Context and issues

The Paris Agreement created a qualitative Global Goal on Adaptation in 2015: enhancing adaptive capacity, strengthening resilience and reducing vulnerability to climate change. Countries are due to assess collective progress against this goal in 2023 (without focusing on a country or a group of countries) to inform adaptation activities underway across countries, gaps and needs, and international cooperation on adaptation, as part of the Global Stocktake under the United Nations Framework Convention on Climate Change (UNFCCC). Despite increasing attention given to adaptation “metrics”, and growing calls for a stronger political emphasis on adaptation, there remains important methodological and political challenges to assessing adaptation progress. These include the lack of scientific or self-reported data, as countries’ reporting on adaptation is merely optional. 

Objectives

The Global Adaptation Progress tracker (GAP-Track) aims to explore innovative and complementary ways of assessing global progress on adaptation to climate change.

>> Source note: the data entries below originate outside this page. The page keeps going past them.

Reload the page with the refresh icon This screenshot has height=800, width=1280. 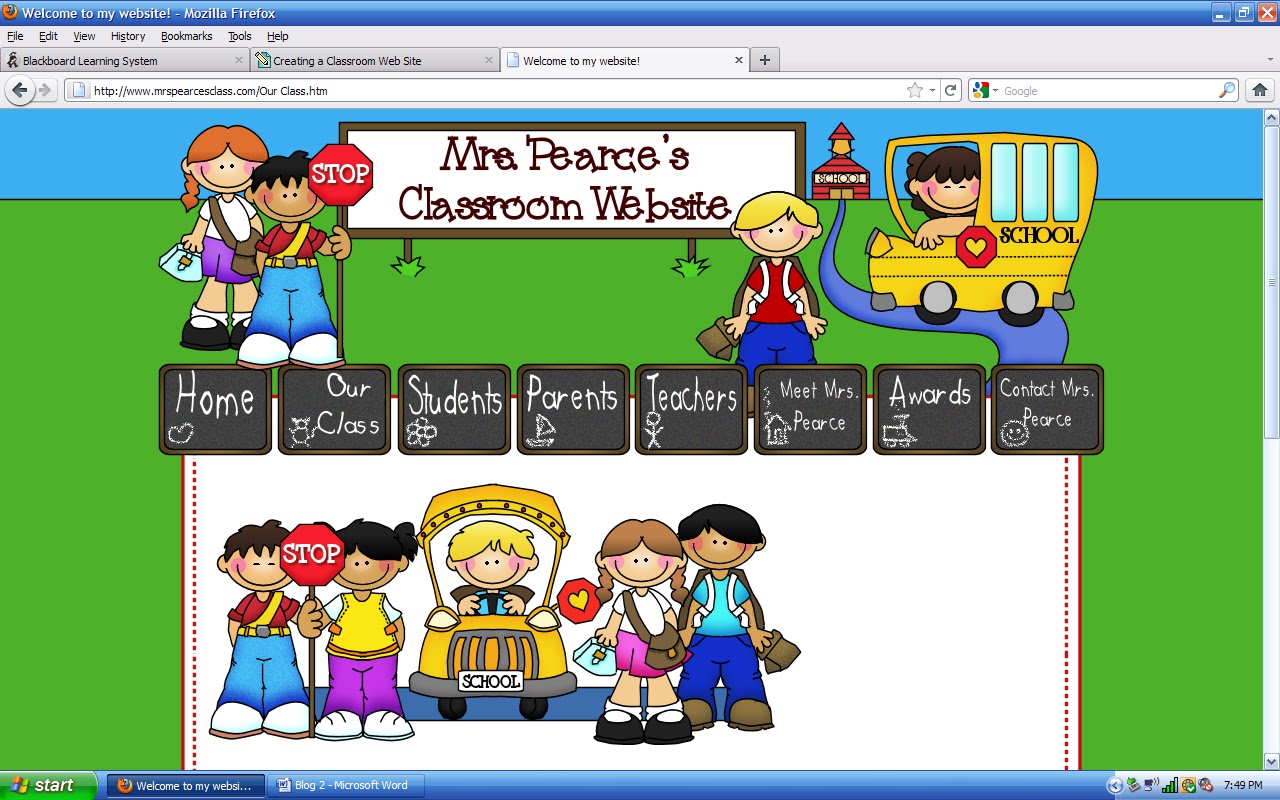(x=950, y=89)
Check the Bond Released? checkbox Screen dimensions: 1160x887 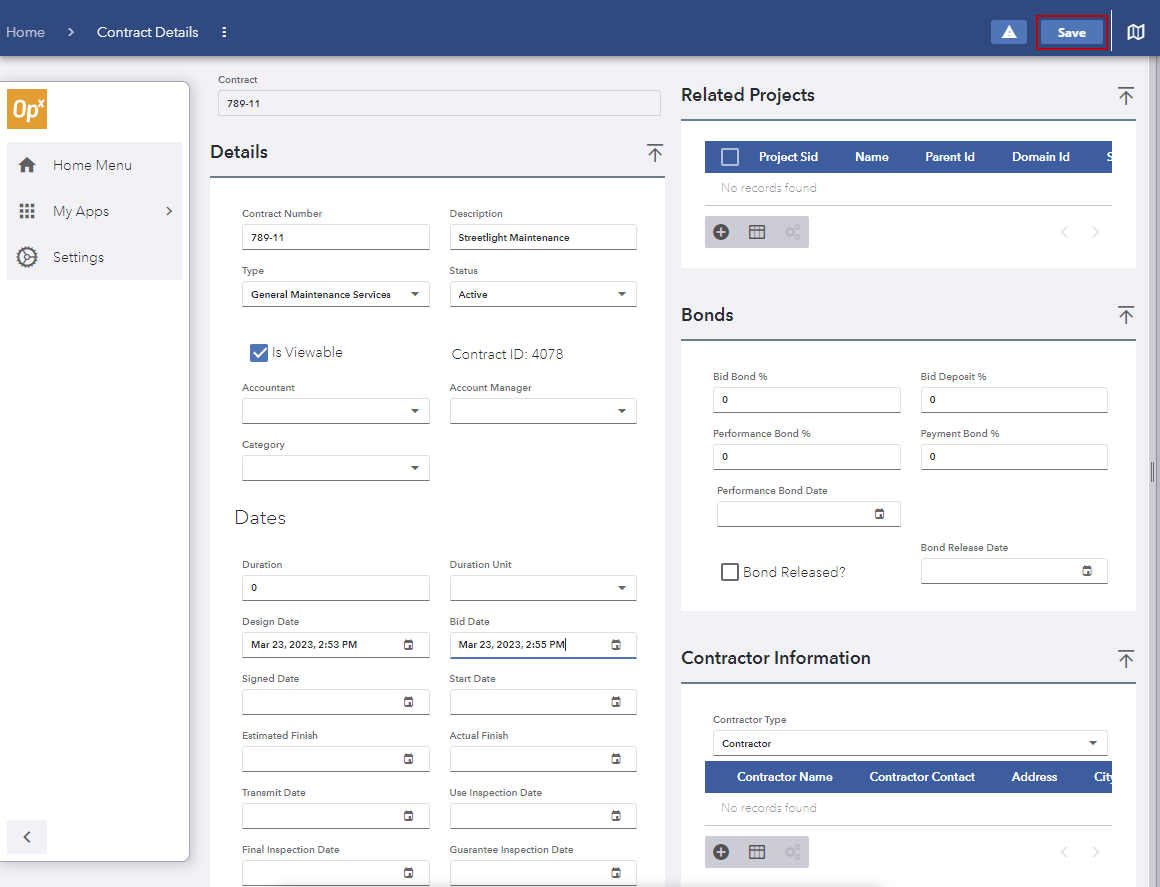tap(730, 572)
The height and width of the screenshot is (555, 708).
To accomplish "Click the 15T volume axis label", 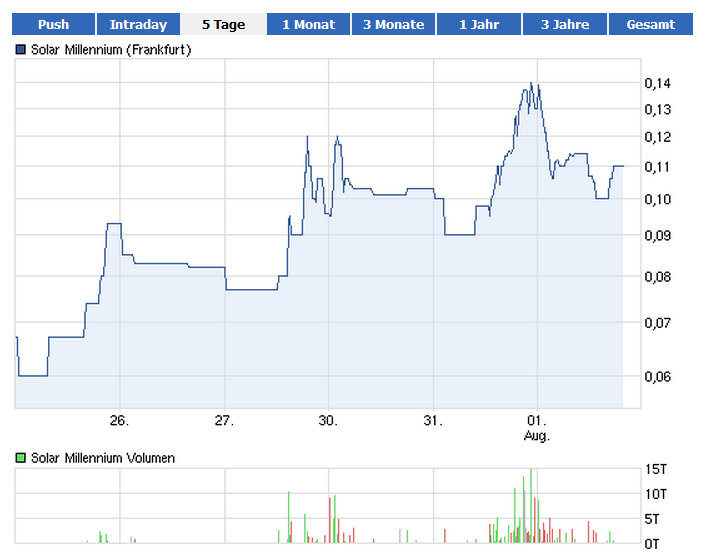I will click(x=654, y=470).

The GAP-Track leads three workstreams: the development of the methodological protocol; policy engagement through the support of a Steering Committee convening policy-makers, decision-makers and practitioners on adaptation from worldwide organizations; case studies to shed light on application of the approach, lessons learnt and opportunities for upscaling. 

Its methodology relies on an expert judgement exercise using a questionnaire matrix and scoring system for Representative Adaptation Challenges (e.g. coastal adaptation). The approach promotes cross scale applicability, flexibility, technical robustness of results and openness to a variety of resources and knowledge. Two- case studies are carried out for the pilot phase in 2021 focusing on coastal adaptation progress in Mauritius Island and Senegal.